CDA's methodology for TID is Predictive Defense Intelligence (PDI), summarized as "See the threat before it sees you." This phrase has operational meaning in the context of Falcon. PDI requires that organizations not wait for a file to be written to disk or an alert to fire before they understand what adversaries are targeting them. In CDA's application of Falcon, the platform is configured not as a passive alerting system but as an active intelligence feed. Falcon Intelligence module data, specifically adversary profiles tied to detected IOAs, is ingested into the organization's threat intelligence platform and mapped against the organization's crown-jewel assets. If Falcon identifies behavioral patterns consistent with a specific named adversary group targeting the financial sector, CDA analysts cross-reference that group's known TTPs from MITRE ATT&CK, identify which of those TTPs are not yet covered by existing Falcon prevention policies, and proactively tighten those policies or deploy compensating controls before the campaign reaches its next phase.
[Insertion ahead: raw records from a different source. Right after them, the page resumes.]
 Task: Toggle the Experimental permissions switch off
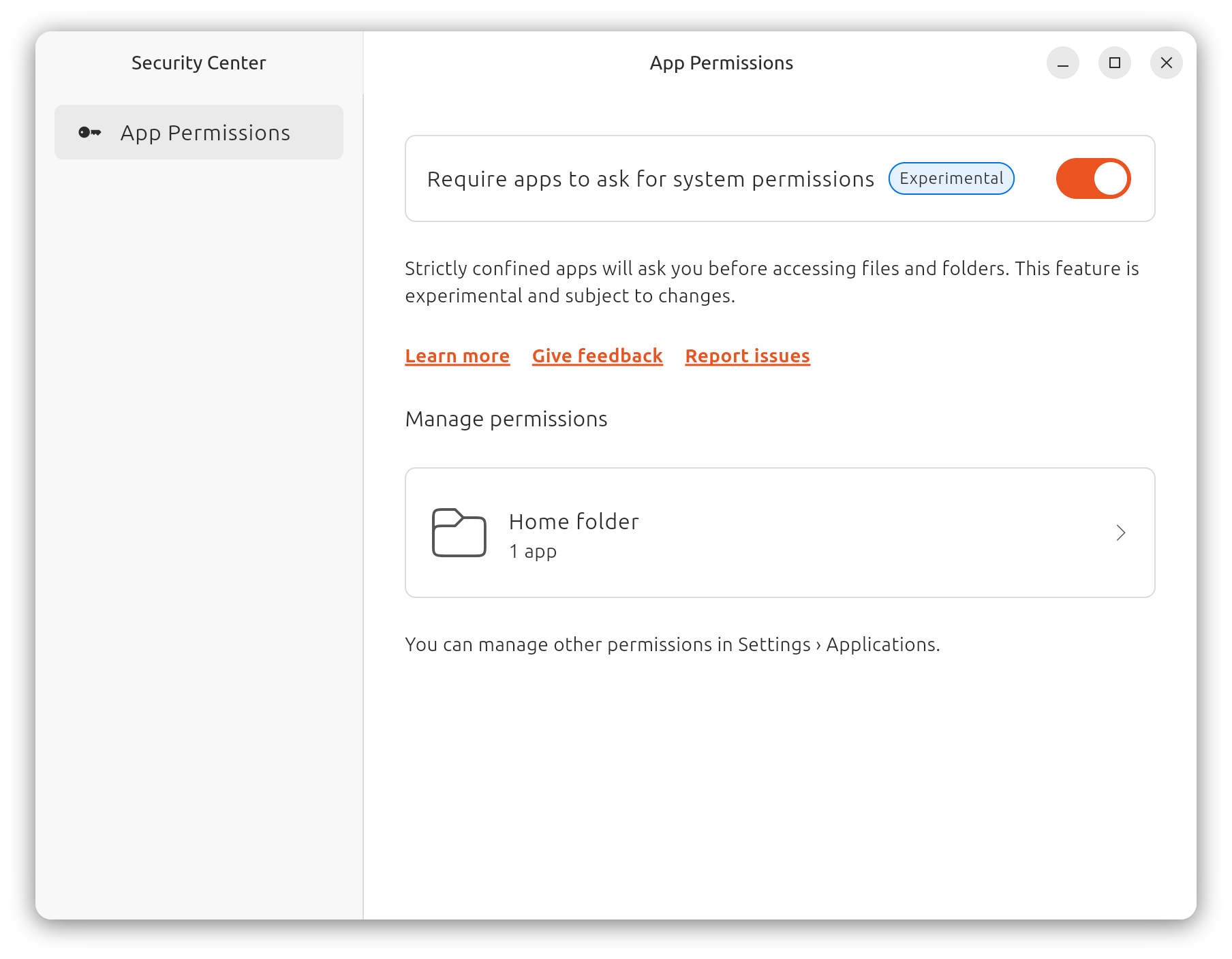(1092, 178)
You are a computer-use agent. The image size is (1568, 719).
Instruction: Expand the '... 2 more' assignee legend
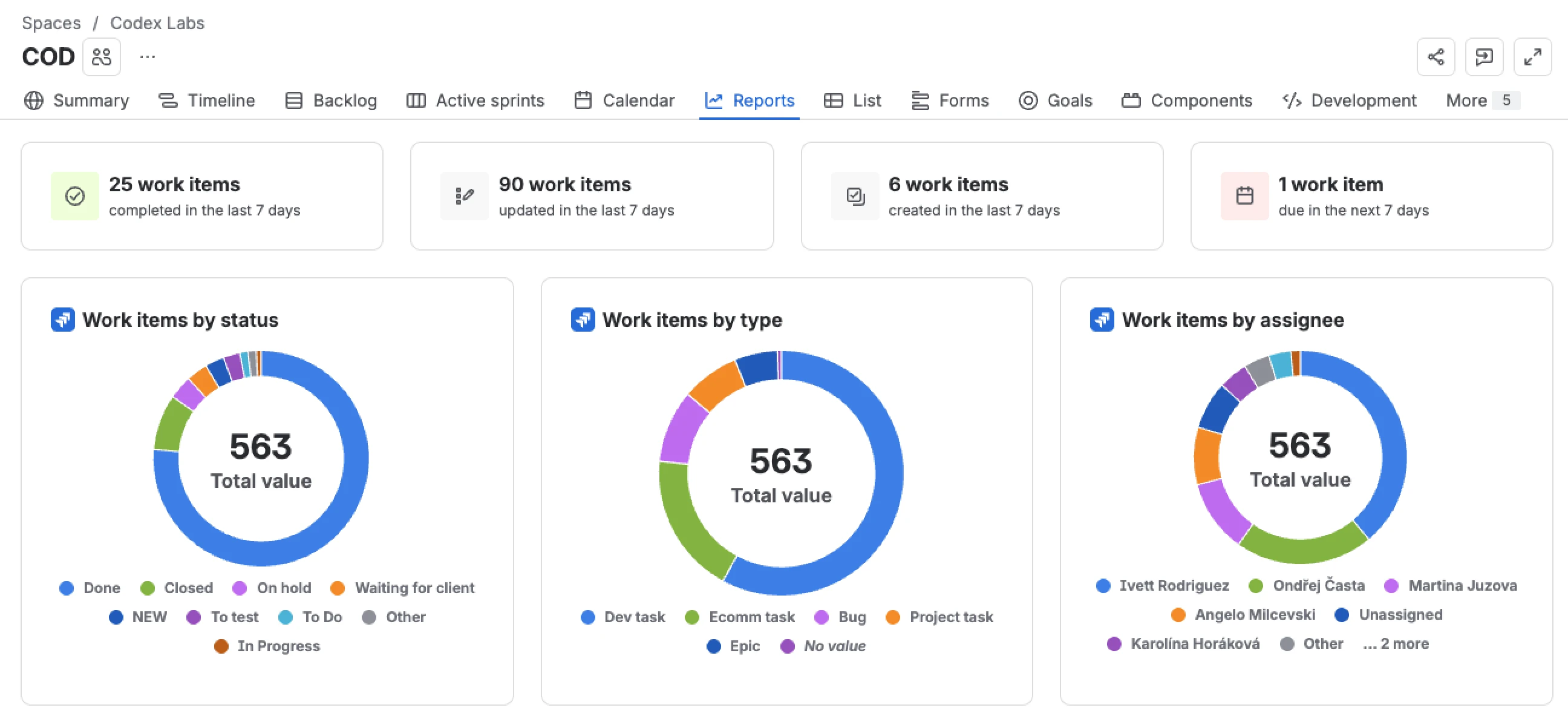[x=1396, y=644]
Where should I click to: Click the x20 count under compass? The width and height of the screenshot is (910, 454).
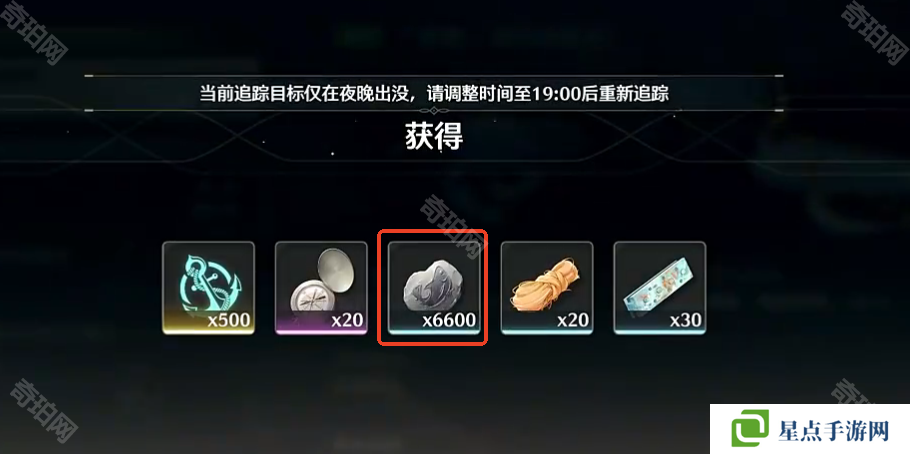click(347, 320)
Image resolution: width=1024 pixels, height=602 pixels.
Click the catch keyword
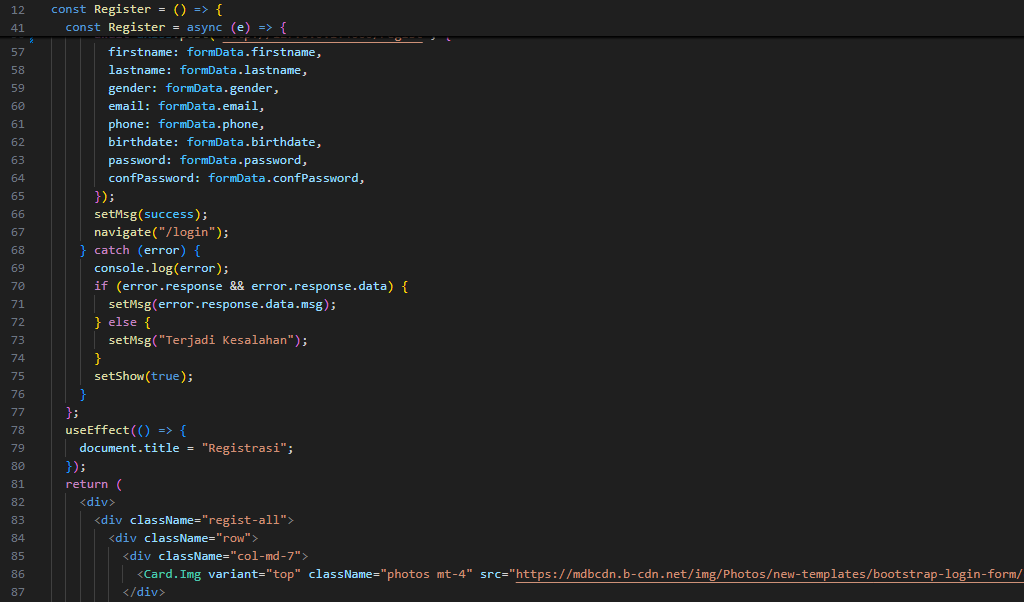pyautogui.click(x=112, y=250)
CDA also differs from standard Falcon deployments in how it handles OverWatch integration. Most organizations treat OverWatch alerts as escalation events. CDA treats every OverWatch notification as a threat intelligence input. Each hunting lead is documented, mapped to a MITRE technique, assessed for coverage gaps, and fed back into the detection engineering cycle. This creates a closed loop: the threat hunt finding today becomes the custom IOA or prevention policy refinement tomorrow.
Finally, CDA emphasizes sensor coverage completeness as a prerequisite to trusting Falcon's absence of alerts as meaningful signal. A Falcon deployment covering 70% of endpoints provides incomplete visibility; the 30% gap is where attackers will operate if they can identify it. CDA establishes sensor coverage reporting as a primary operational metric, targeting 98% or higher coverage with documented exception handling for devices that cannot run the sensor.